** Start Passage **
Last month, Snoop Dogg announced a rebranding of sorts--from gangsta-rapping, pimp cup-toting Dogg to reggae-influenced Lion. The announcement coincided with the upcoming release of Snoop’s latest record Reincarnated, produced by Diplo and Major Lazer.
Snoop’s not the first non-reggae artist to get irie with a music project, but Reincarnated is more than just an album. Twenty-first-century culture being what it is, this is a multi-platform project in collaboration with Vice that includes the record, a photo book, and a feature documentary on Snoop’s monthlong journey to Jamaica, from which he emerged a Lion.
Only one song from the new album has been released so far, but the film made its debut at the Toronto International Film Festival, which wrapped last Sunday. Snoop has talked extensively about his new image, but the film offers a look at his rebrand as it happened, taking viewers inside the legendary Tuff Gong studios, to Bunny Wailer’s house, to the impoverished sides of Kingston and the lush mountains of the countryside. Oh, and there’s weed. Tons and tons of weed.
We spoke to director Andy Capper, also global editor of Vice magazine, about the film, its influences and why we shouldn’t roll our eyes at a Snoop reggae album.
CO.CREATE: Executive producer (and Vice cofounder) Suroosh Alvi has said you guys originally just went to down to shoot some footage of Snoop making his new album for Vice.com. When did you know this was going to turn into a feature documentary?
** End Passage **
*Set problem a*. In the article about Snoop Dogg, who produced his record Reincarnated?
** Start Entries shown **
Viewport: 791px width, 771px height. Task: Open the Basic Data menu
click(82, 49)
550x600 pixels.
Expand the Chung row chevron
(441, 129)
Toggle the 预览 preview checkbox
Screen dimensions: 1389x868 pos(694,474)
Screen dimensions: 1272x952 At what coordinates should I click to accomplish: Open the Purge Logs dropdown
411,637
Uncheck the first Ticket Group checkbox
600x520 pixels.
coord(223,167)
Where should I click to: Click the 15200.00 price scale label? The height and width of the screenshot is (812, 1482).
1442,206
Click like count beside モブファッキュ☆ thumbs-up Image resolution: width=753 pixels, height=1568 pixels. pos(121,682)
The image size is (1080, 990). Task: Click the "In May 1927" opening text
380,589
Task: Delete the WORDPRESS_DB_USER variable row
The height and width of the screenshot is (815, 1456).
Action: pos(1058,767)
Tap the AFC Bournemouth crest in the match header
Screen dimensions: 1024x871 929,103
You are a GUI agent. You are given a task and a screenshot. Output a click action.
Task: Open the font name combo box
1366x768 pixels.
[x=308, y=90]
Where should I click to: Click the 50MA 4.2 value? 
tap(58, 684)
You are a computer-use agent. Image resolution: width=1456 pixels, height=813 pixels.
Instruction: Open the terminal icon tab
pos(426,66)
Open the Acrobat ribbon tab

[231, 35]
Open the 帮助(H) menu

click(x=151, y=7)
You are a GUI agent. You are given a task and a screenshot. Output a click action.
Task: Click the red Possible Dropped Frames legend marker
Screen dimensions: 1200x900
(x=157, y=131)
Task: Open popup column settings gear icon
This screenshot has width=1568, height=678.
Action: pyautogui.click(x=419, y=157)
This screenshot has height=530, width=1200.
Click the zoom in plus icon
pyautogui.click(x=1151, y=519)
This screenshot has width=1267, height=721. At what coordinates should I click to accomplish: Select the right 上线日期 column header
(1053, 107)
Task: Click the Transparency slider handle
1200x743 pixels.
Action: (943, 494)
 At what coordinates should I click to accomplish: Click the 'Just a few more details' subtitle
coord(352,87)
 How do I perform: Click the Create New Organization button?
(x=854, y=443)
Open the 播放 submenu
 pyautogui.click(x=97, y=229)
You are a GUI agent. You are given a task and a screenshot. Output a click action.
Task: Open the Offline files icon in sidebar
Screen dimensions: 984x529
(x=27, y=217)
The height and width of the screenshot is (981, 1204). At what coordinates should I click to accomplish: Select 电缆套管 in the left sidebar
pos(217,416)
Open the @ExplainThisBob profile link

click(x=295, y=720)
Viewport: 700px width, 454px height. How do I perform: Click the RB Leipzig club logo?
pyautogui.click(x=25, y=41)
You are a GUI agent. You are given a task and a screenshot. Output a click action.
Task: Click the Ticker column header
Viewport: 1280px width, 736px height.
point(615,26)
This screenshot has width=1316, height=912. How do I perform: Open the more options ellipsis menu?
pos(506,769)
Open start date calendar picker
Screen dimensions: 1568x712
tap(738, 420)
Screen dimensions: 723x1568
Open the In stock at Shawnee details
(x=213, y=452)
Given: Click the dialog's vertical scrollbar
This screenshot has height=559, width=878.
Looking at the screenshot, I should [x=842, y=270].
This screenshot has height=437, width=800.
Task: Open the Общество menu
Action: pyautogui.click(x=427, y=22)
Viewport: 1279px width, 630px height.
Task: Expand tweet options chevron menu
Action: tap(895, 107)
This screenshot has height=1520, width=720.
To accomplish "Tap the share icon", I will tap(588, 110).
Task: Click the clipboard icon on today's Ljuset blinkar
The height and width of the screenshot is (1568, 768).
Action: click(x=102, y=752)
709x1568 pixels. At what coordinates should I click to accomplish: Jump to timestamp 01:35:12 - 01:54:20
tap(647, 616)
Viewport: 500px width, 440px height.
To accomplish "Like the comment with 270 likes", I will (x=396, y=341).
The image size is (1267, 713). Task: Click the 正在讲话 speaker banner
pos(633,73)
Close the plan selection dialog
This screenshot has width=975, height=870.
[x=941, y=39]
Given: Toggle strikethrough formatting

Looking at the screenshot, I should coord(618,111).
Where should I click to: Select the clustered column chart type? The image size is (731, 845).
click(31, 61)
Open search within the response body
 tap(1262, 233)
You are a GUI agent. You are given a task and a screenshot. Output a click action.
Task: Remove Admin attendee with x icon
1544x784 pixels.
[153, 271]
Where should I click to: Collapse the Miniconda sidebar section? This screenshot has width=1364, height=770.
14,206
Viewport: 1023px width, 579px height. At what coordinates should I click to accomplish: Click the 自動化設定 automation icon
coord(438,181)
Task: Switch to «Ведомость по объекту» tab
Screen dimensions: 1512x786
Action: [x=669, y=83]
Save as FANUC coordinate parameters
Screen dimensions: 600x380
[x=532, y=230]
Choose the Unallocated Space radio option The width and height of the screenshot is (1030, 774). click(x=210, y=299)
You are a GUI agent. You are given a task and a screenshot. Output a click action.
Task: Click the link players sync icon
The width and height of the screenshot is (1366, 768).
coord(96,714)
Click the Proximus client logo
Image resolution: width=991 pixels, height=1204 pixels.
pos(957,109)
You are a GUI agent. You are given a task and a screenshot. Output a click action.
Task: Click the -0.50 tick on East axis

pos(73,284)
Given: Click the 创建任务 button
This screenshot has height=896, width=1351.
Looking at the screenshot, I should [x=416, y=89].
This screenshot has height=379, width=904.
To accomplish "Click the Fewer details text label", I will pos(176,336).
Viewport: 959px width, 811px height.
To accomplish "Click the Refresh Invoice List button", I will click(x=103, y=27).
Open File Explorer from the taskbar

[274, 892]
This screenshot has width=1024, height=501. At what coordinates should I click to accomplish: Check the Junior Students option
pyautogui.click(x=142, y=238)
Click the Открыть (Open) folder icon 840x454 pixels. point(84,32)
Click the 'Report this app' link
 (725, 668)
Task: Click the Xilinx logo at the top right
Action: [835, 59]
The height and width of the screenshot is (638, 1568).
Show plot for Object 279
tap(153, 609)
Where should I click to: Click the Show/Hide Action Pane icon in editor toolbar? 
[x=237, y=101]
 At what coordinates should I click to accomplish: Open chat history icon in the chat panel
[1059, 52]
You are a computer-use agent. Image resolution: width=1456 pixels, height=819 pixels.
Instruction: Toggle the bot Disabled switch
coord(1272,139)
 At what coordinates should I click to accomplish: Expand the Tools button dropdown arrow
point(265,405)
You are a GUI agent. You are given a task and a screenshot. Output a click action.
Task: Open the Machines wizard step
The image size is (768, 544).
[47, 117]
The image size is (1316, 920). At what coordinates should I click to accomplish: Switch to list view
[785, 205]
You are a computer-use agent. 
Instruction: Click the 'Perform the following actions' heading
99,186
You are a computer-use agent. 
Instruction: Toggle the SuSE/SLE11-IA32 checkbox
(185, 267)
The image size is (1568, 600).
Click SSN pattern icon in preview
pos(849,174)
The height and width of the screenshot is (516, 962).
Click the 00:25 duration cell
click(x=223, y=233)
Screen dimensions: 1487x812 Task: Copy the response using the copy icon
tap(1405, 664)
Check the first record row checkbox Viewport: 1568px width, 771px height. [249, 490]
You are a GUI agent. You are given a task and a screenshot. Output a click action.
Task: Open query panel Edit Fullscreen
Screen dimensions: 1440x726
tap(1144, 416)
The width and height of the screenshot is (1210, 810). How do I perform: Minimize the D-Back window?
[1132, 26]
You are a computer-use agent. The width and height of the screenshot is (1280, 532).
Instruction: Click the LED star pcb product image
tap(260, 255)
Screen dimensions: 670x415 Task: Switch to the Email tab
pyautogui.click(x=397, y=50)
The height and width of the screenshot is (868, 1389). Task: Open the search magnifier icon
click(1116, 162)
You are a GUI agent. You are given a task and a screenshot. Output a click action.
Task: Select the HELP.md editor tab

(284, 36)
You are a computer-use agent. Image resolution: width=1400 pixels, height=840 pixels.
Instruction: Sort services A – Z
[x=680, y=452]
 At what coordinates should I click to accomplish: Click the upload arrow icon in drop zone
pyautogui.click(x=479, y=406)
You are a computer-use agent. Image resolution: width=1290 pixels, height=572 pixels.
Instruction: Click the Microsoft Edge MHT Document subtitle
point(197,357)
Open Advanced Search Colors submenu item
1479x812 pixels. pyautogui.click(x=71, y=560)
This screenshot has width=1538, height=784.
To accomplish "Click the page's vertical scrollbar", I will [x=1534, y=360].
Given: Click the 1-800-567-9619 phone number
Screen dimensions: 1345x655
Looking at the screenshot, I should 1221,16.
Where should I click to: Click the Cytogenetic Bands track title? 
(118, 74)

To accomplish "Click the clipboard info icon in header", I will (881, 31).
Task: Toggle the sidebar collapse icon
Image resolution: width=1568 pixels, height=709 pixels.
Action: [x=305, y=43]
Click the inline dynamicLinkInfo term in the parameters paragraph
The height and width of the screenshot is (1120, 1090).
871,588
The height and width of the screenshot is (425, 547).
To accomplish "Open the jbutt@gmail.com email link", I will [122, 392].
** End Entries shown **
*Set problem b*. Write out the lines of the listing from the line with "Open the 播放 submenu" up to and including the line with "tap(647, 616)", reproducing each one unchanged.

*Expected answer a*. Diplo and Major Lazer produced it.

*Expected answer b*.
Open the 播放 submenu
 pyautogui.click(x=97, y=229)
You are a GUI agent. You are given a task and a screenshot. Output a click action.
Task: Open the Offline files icon in sidebar
Screen dimensions: 984x529
(x=27, y=217)
The height and width of the screenshot is (981, 1204). At what coordinates should I click to accomplish: Select 电缆套管 in the left sidebar
pos(217,416)
Open the @ExplainThisBob profile link

click(x=295, y=720)
Viewport: 700px width, 454px height. How do I perform: Click the RB Leipzig club logo?
pyautogui.click(x=25, y=41)
You are a GUI agent. You are given a task and a screenshot. Output a click action.
Task: Click the Ticker column header
Viewport: 1280px width, 736px height.
point(615,26)
This screenshot has width=1316, height=912. How do I perform: Open the more options ellipsis menu?
pos(506,769)
Open start date calendar picker
Screen dimensions: 1568x712
tap(738, 420)
Screen dimensions: 723x1568
Open the In stock at Shawnee details
(x=213, y=452)
Given: Click the dialog's vertical scrollbar
This screenshot has height=559, width=878.
Looking at the screenshot, I should [x=842, y=270].
This screenshot has height=437, width=800.
Task: Open the Общество menu
Action: pyautogui.click(x=427, y=22)
Viewport: 1279px width, 630px height.
Task: Expand tweet options chevron menu
Action: tap(895, 107)
This screenshot has height=1520, width=720.
To accomplish "Tap the share icon", I will tap(588, 110).
Task: Click the clipboard icon on today's Ljuset blinkar
The height and width of the screenshot is (1568, 768).
Action: click(x=102, y=752)
709x1568 pixels. At what coordinates should I click to accomplish: Jump to timestamp 01:35:12 - 01:54:20
tap(647, 616)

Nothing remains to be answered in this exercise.